◆ **Data shown**:
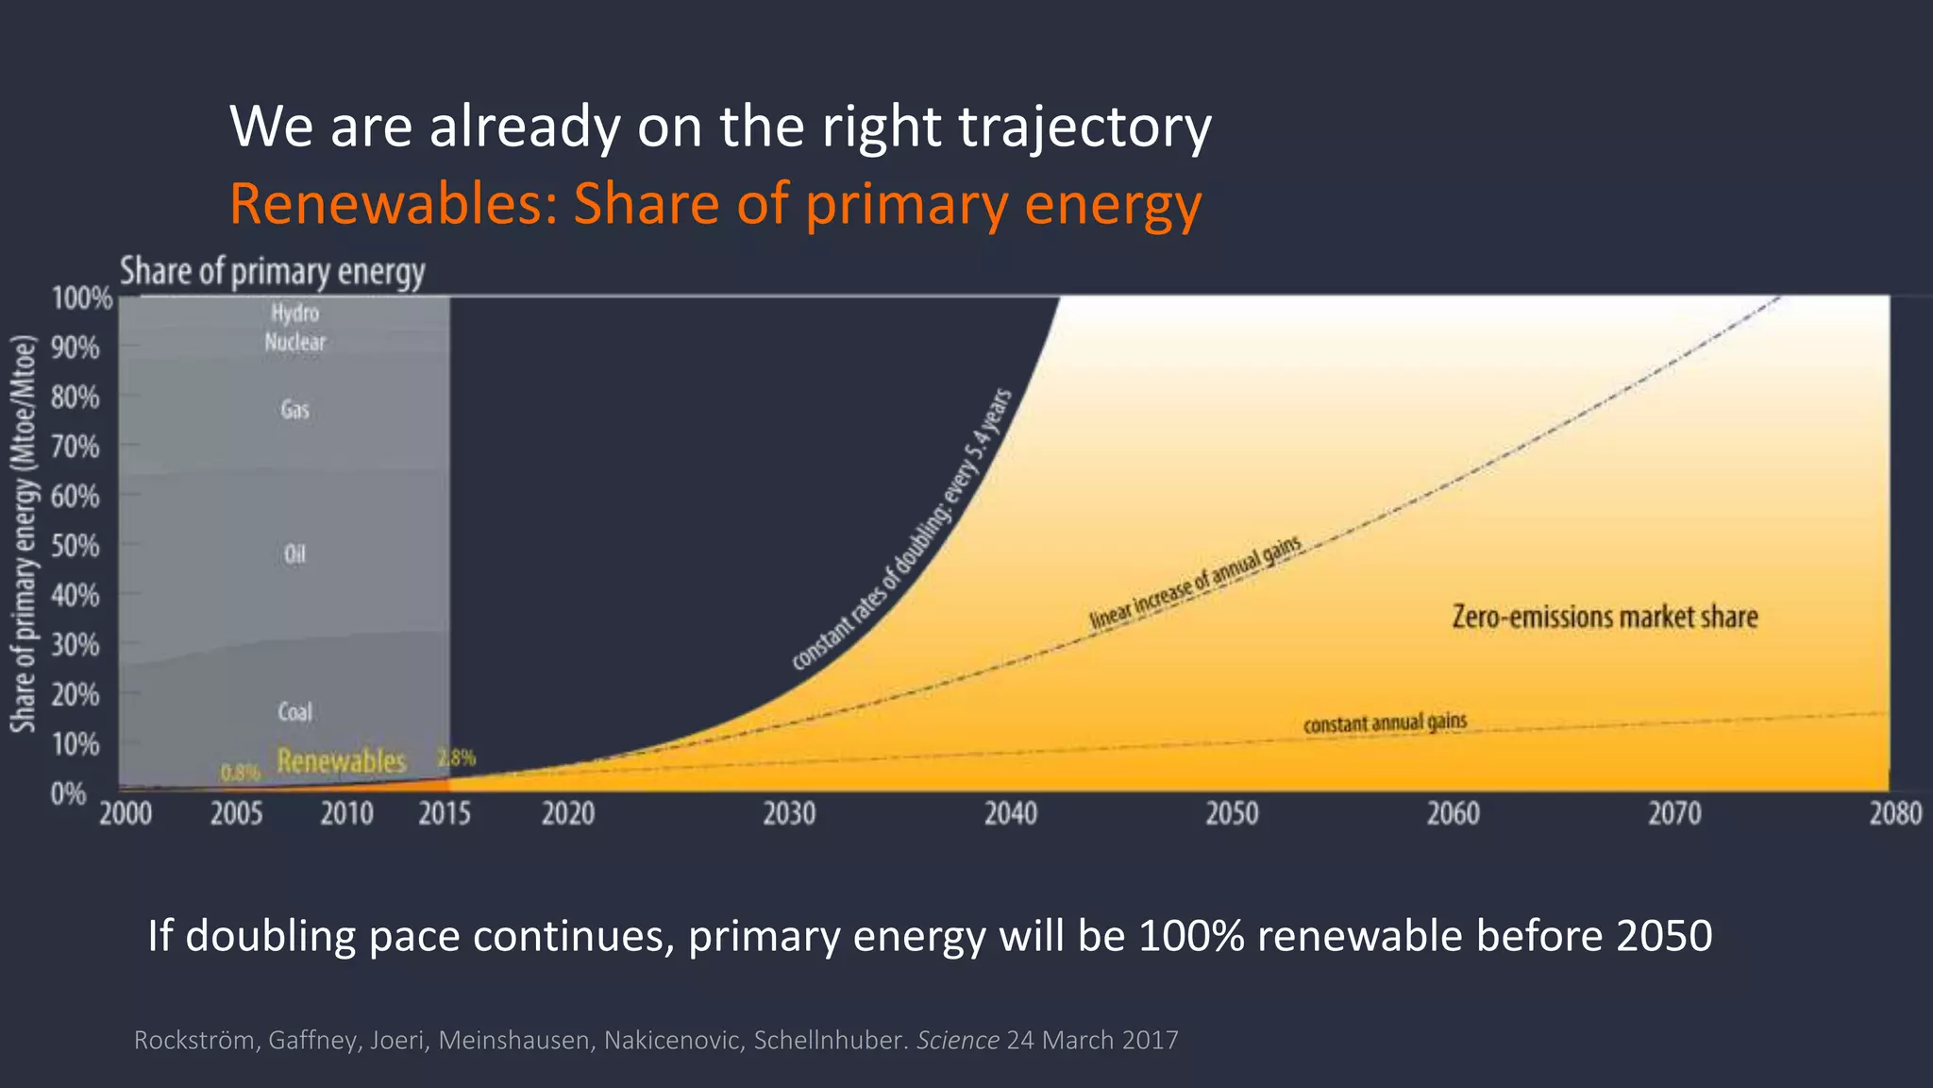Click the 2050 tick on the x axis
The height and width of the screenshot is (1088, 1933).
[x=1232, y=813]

==

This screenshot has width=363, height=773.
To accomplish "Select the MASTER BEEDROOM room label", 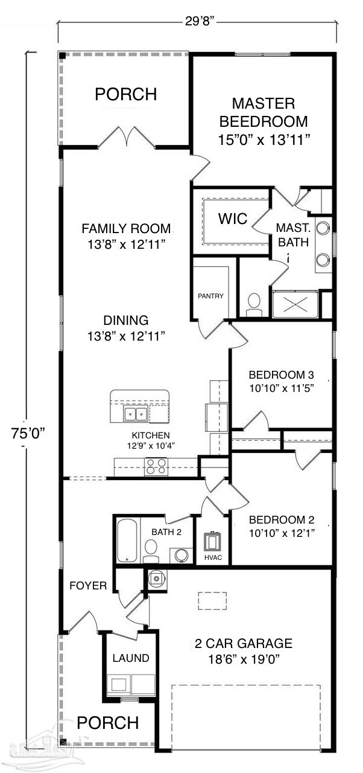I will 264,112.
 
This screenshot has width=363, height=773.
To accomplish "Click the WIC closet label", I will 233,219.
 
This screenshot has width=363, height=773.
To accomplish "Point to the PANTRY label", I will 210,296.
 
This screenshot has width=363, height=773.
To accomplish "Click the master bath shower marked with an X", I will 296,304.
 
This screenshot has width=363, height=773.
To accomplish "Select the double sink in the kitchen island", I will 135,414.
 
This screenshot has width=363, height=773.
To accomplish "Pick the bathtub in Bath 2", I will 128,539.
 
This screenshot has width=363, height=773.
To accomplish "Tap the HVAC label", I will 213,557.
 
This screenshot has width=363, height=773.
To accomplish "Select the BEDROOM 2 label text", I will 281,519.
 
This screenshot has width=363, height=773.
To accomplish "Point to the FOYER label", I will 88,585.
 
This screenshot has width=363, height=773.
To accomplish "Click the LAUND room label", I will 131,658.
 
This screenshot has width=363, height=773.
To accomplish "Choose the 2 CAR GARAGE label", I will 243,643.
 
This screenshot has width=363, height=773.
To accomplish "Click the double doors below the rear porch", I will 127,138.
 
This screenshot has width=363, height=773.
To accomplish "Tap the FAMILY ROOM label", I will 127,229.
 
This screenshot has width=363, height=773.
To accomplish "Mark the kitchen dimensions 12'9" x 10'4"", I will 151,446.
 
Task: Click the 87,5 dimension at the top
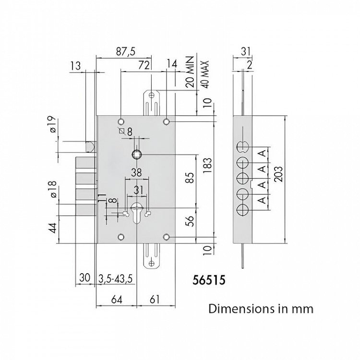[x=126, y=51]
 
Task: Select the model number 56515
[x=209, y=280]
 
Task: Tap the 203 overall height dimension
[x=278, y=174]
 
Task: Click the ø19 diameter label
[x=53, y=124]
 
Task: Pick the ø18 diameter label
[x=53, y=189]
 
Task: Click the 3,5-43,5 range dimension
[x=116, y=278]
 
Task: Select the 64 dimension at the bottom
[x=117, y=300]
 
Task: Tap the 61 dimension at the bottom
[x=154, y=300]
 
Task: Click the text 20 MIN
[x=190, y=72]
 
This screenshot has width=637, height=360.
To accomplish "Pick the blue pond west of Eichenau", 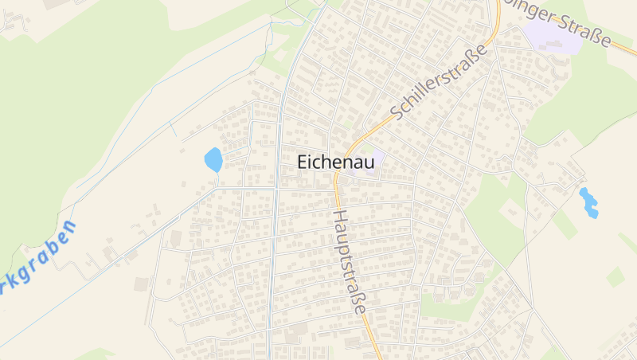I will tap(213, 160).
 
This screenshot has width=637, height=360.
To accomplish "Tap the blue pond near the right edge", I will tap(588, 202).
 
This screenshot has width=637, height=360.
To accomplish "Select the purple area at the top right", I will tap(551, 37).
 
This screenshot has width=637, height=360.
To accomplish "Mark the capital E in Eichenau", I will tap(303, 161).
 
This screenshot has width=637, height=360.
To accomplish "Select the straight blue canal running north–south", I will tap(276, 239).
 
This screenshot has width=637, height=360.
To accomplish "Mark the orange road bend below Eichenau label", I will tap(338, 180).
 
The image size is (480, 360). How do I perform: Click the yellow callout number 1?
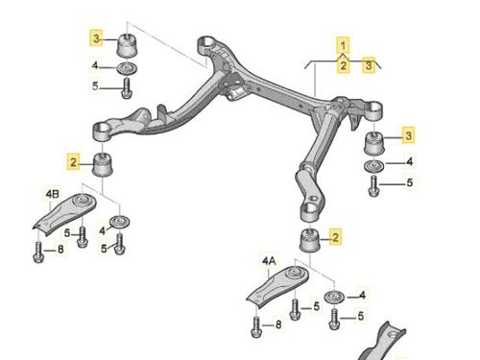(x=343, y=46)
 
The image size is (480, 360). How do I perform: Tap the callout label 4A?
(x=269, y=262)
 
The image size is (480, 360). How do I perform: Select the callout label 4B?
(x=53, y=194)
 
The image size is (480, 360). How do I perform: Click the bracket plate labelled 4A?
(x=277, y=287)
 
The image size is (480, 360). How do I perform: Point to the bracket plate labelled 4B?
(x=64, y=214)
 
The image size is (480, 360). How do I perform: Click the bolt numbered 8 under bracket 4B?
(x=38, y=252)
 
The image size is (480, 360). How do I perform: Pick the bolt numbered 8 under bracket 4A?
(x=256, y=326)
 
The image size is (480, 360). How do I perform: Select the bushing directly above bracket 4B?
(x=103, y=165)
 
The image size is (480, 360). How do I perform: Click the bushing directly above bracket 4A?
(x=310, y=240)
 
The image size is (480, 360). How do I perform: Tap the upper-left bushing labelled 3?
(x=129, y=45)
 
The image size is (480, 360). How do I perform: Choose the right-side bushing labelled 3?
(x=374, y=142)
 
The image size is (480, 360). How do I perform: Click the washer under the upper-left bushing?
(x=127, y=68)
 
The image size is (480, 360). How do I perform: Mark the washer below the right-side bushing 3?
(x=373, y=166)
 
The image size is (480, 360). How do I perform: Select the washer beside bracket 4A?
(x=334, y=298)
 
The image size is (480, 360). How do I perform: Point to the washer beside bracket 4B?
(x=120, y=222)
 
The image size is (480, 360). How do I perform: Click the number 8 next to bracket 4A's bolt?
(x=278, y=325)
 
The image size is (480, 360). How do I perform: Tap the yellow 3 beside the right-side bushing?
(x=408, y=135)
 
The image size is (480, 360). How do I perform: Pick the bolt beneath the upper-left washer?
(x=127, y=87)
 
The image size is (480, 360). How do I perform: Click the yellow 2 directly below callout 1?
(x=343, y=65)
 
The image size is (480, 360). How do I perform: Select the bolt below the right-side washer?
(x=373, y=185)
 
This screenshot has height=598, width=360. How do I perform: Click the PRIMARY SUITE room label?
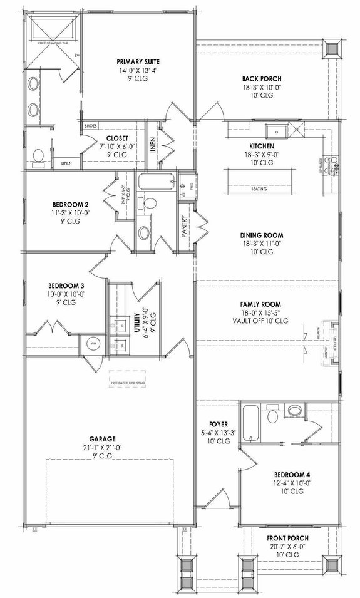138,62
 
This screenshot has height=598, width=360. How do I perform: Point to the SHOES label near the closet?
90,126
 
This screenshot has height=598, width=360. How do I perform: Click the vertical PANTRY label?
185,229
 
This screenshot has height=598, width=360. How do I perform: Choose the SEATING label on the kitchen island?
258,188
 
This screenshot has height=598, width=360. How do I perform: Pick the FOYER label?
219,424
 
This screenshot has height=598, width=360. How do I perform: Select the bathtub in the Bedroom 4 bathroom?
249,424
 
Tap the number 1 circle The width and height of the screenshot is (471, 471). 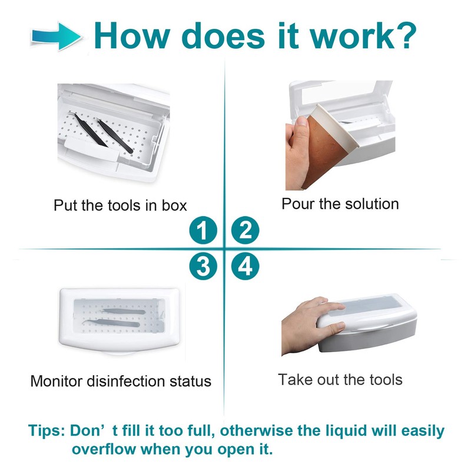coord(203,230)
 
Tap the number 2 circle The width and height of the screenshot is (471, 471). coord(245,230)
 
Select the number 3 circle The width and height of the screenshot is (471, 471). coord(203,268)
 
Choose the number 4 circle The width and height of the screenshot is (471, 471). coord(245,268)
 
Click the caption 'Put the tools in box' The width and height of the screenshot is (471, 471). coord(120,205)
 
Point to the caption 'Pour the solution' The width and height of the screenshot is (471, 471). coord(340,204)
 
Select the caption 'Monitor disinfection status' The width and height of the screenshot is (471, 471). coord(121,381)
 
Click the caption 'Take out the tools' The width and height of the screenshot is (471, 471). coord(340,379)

◆ **Task prompt**: Please count the lines above that contain the string "diameter", matching case exactly, and reply with the number alone.

◆ **Reply to the exercise**: 2